(Dataset records)

________________________________________

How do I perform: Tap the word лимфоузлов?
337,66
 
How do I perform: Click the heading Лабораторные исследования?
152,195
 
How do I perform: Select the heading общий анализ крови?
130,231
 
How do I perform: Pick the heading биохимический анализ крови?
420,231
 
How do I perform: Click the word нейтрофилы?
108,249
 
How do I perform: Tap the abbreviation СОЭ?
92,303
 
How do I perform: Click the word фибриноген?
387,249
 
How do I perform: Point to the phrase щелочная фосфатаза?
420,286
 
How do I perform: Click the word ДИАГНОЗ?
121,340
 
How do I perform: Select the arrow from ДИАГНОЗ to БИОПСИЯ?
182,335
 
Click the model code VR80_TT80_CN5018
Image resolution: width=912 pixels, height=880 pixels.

________________________________________

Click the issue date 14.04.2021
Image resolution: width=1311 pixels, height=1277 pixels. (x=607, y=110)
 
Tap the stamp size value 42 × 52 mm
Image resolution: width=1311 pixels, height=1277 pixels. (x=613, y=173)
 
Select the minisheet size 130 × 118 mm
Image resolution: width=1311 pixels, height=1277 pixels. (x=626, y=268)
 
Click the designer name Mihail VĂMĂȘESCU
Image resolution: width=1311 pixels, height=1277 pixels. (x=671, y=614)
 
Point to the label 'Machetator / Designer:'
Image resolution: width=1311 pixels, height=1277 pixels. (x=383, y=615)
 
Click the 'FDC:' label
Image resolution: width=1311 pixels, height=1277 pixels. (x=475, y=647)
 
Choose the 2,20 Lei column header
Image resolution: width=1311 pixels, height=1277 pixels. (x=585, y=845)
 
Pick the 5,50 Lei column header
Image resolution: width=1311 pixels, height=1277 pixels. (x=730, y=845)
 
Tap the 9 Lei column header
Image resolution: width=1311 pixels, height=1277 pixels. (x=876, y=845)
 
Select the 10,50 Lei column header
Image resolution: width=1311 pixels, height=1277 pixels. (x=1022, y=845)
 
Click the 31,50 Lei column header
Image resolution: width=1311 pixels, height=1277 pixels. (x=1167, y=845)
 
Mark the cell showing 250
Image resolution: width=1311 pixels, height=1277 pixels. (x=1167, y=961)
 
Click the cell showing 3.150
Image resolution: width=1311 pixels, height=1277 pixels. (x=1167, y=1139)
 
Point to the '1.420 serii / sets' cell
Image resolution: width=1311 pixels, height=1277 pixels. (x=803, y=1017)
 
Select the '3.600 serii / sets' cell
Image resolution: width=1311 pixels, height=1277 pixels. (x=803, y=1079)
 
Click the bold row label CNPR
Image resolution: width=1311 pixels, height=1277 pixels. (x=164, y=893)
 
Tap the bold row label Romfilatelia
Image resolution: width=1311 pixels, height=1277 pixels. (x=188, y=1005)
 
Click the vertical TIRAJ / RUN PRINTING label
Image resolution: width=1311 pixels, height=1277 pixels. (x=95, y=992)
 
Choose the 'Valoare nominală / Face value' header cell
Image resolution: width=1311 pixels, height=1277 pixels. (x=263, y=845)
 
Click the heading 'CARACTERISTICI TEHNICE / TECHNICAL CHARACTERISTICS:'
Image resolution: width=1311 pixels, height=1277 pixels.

________________________________________

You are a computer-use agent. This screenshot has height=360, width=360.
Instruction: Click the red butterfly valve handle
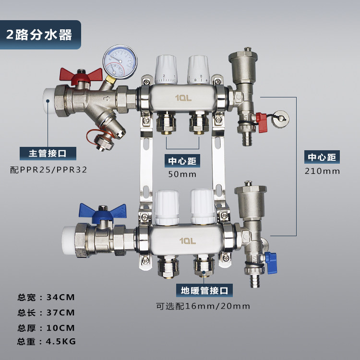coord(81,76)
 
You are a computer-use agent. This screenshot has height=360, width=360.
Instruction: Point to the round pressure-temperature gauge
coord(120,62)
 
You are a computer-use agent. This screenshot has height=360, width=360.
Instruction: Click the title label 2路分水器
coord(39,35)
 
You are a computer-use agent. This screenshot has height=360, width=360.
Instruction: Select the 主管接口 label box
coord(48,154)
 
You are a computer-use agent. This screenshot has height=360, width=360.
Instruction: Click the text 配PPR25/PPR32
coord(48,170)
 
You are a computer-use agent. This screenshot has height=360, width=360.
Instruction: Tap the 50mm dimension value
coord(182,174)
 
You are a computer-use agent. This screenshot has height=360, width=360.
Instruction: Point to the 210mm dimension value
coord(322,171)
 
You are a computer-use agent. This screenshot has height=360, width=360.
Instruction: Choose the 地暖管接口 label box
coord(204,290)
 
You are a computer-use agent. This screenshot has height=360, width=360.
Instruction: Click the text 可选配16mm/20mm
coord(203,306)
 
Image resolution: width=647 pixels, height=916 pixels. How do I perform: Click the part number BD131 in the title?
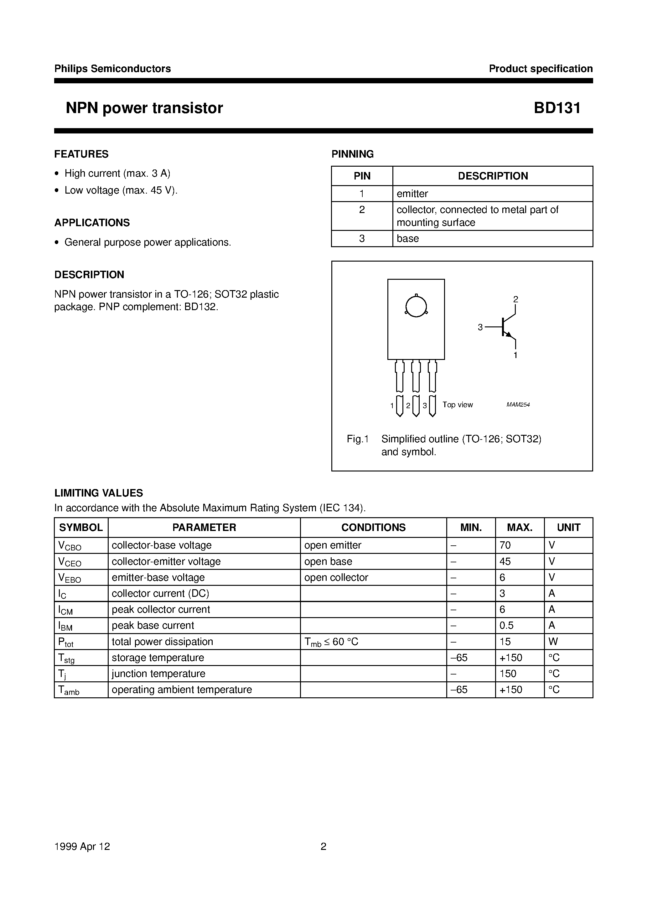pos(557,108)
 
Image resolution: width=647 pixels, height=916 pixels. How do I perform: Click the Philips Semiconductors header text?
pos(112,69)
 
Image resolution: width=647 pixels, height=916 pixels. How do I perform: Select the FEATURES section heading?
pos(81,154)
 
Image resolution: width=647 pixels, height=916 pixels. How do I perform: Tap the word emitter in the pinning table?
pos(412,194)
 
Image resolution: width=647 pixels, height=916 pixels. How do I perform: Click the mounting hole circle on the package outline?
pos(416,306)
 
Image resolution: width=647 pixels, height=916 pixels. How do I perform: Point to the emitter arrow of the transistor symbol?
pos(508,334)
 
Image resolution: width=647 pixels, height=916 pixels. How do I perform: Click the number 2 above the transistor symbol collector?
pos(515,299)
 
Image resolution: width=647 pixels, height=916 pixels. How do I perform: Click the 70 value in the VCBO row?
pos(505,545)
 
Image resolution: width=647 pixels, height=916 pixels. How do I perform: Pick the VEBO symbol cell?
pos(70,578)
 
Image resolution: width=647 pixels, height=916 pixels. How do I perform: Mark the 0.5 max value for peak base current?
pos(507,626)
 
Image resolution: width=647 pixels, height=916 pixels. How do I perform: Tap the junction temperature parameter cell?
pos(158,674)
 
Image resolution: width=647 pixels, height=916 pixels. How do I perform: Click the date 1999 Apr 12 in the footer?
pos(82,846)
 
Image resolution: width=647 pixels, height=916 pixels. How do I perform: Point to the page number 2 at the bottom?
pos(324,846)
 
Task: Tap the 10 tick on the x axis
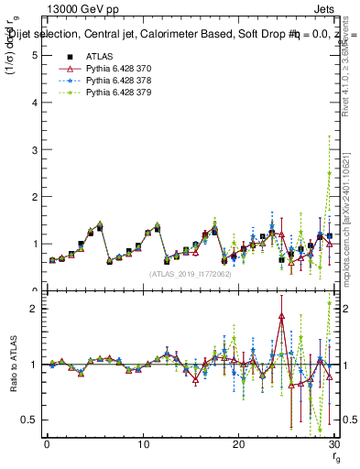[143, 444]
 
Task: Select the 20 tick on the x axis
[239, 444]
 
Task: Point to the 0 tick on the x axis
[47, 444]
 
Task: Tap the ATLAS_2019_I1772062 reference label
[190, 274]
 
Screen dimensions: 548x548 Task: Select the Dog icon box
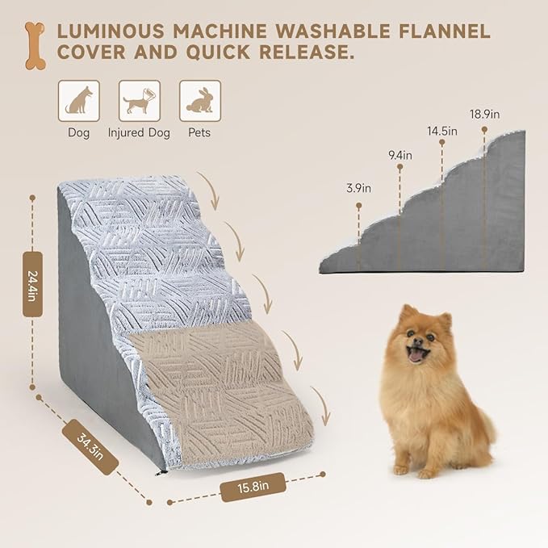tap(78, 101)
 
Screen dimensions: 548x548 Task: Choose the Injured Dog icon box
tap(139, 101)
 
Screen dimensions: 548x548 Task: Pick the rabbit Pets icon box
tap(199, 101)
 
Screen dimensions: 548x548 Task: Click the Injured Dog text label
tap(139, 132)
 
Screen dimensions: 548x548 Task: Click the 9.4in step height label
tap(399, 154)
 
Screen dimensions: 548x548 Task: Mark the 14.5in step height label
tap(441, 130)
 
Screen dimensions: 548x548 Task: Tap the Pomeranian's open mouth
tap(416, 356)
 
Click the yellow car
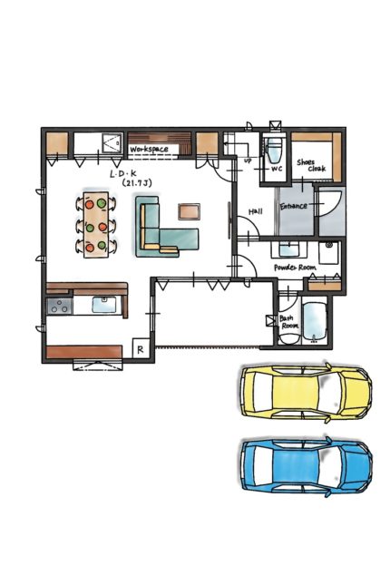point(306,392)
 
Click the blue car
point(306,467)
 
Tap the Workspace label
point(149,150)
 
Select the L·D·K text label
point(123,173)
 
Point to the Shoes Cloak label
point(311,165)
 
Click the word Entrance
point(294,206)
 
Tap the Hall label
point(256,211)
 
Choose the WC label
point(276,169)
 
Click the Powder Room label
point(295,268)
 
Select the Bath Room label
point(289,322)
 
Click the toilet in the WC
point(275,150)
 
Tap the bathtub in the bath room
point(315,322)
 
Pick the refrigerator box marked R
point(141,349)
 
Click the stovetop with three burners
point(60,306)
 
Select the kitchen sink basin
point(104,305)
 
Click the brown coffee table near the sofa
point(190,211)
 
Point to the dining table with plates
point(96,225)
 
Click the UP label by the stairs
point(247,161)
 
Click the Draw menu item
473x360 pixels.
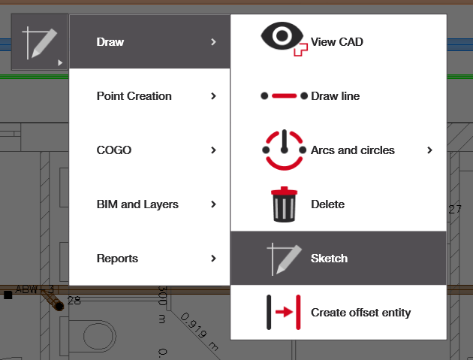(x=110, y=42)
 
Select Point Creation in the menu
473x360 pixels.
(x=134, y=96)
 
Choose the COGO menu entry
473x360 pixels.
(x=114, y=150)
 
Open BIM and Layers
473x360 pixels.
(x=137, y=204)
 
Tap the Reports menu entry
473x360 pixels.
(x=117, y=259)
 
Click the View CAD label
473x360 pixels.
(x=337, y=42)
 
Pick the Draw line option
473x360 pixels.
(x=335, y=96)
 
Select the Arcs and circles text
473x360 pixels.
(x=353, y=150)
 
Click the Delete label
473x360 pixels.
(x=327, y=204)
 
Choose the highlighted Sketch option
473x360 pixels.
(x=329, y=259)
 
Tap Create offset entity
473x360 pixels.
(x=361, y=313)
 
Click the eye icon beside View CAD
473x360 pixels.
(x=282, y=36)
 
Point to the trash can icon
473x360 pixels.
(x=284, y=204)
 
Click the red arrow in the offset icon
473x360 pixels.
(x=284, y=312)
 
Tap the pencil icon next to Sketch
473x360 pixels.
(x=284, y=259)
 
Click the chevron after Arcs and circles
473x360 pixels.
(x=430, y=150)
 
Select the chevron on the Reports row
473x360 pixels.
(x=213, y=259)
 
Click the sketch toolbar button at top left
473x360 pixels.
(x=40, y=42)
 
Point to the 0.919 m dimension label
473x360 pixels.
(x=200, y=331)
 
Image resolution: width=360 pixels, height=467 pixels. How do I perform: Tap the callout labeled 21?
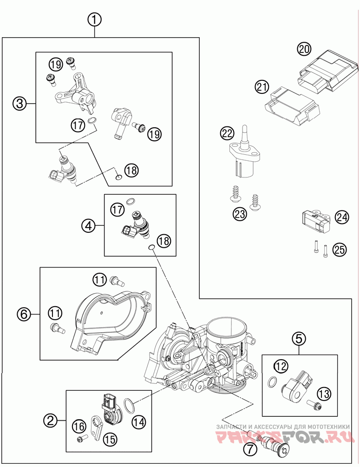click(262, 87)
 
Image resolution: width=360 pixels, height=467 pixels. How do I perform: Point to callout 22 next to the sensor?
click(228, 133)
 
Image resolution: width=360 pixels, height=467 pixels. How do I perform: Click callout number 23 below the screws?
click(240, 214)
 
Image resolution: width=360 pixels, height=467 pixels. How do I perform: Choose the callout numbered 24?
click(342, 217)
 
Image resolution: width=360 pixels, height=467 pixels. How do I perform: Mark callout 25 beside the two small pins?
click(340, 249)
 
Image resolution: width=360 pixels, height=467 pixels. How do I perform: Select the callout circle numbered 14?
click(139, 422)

________________________________________

### YOUR TASK
Could you rewrite only the stretch from the line containing "in the footer?" through the line containing "(x=110, y=42)", swapping "Screen dimensions" for "Screen size" and keeping everything else unchanged? Leave the pictures out.

### TASK OUTPUT
Image resolution: width=647 pixels, height=916 pixels. How do I perform: Click the date 1999 Apr 12 in the footer?
pos(82,846)
 
Image resolution: width=647 pixels, height=916 pixels. How do I perform: Point to the page number 2 at the bottom?
pos(324,846)
 
Task: Tap the 10 tick on the x axis
[143, 444]
 
Task: Select the 20 tick on the x axis
[239, 444]
 
Task: Point to the 0 tick on the x axis
[47, 444]
 
Task: Tap the ATLAS_2019_I1772062 reference label
[190, 274]
 
Screen size: 548x548 Task: Select the Dog icon box
tap(78, 101)
 
Screen size: 548x548 Task: Choose the Injured Dog icon box
tap(139, 101)
 
Screen size: 548x548 Task: Pick the rabbit Pets icon box
tap(199, 101)
 
Screen size: 548x548 Task: Click the Injured Dog text label
tap(139, 132)
 
Screen size: 548x548 Task: Click the 9.4in step height label
tap(399, 154)
 
Screen size: 548x548 Task: Mark the 14.5in step height label
tap(441, 130)
 
Screen size: 548x548 Task: Tap the Pomeranian's open mouth
tap(416, 356)
 
Click the yellow car
point(306,392)
 
Click the blue car
point(306,467)
 
Tap the Workspace label
point(149,150)
 
Select the L·D·K text label
point(123,173)
 
Point to the Shoes Cloak label
point(311,165)
 
Click the word Entrance
point(294,206)
 
Tap the Hall label
point(256,211)
 
Choose the WC label
point(276,169)
 
Click the Powder Room label
point(295,268)
 
Select the Bath Room label
point(289,322)
 
Click the toilet in the WC
point(275,150)
 
Tap the bathtub in the bath room
point(315,322)
 
Pick the refrigerator box marked R
point(141,349)
 
Click the stovetop with three burners
point(60,306)
 
Select the kitchen sink basin
point(104,305)
 
Click the brown coffee table near the sofa
point(190,211)
 
Point to the dining table with plates
point(96,225)
 
Click the UP label by the stairs
point(247,161)
 
Click the Draw menu item
473x360 pixels.
(x=110, y=42)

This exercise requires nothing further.